米疾病管理予防センター(CDC)のEmiko Petrosky氏らは、米国の40州が参加している事故死のデータベースから、2003〜2014年に自殺で死亡した人の情報を分析し、自殺者の8.8%が慢性疼痛に悩んでおり、この割合は2003年の7.4%から2014年の10.2%に増える傾向を示していたと報告した。結果は、Ann Intern Med誌電子版に2018年9月11日に掲載された。

 米国では2500万人(11.2%)を超える成人が慢性疼痛に苦しんでおり、1050万人(4.6%)は、毎日かなりの疼痛に耐えている。慢性疼痛にかかる医療費は年間約6000億ドルになっており、これは、心疾患、癌、糖尿病に関係する医療費を超える金額だ。慢性疼痛患者のQOLは低く、本人の生産性も低下する。

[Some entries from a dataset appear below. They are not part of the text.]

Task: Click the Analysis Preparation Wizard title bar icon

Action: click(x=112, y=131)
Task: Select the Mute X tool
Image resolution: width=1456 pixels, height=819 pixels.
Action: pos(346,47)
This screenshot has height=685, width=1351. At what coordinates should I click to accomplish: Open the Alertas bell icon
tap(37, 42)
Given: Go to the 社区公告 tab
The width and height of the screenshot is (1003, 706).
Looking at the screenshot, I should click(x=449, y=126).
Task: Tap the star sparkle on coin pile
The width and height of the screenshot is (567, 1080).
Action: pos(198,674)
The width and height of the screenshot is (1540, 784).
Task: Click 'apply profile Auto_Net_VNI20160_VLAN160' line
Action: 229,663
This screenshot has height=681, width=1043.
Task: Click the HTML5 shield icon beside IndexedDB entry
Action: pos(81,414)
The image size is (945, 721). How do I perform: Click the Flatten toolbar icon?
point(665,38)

 一方、米国では1999年以降に自殺が増加しており、いまや死因の第10位になっている。慢性疼痛が自殺傾向と関係すること、慢性疼痛患者は一般に、鬱や不安のような自殺の危険因子を複数保有することが示されているが、これまでに行われた、慢性疼痛と自殺の関係を調べた研究は、自殺完遂ではなく、自殺行動との関係を主に検討していた。